Entries supplied —
Begin

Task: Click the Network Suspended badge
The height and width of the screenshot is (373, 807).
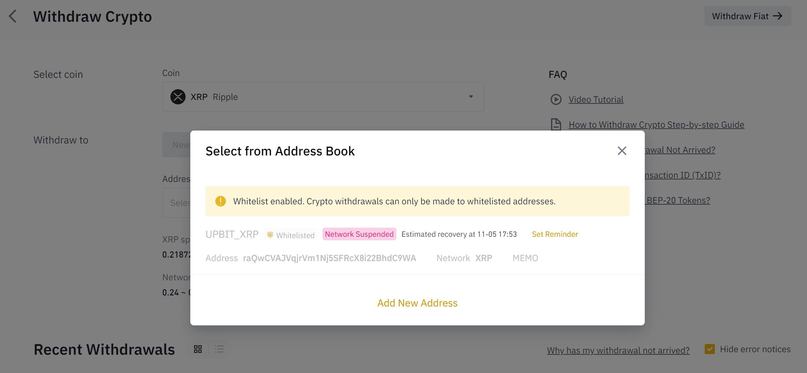Action: pos(359,234)
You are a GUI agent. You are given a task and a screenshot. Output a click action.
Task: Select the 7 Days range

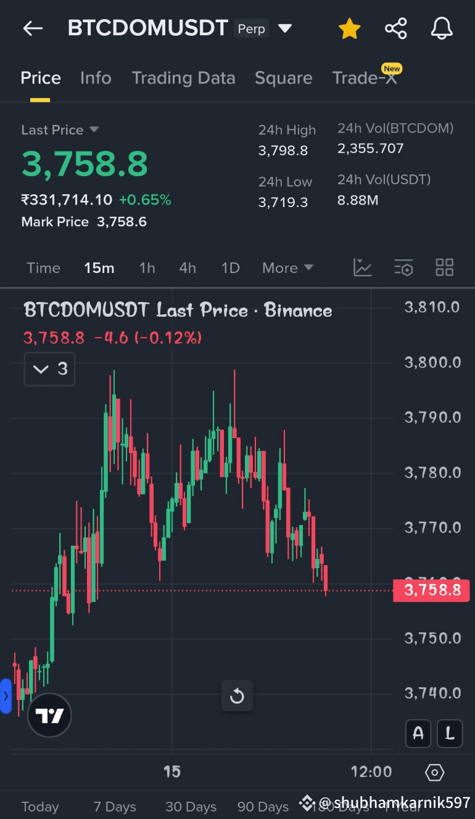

End

Prompt — Rewrite the lines from the one containing "You are a GUI" through the end of the records, inclusive, changing "click action" to "tap action" and keeping everything else as is. Leave out the pictures.

Problem solution —
You are a GUI agent. You are given a task and a screenshot. Output a tap action.
Task: Select the 7 Days range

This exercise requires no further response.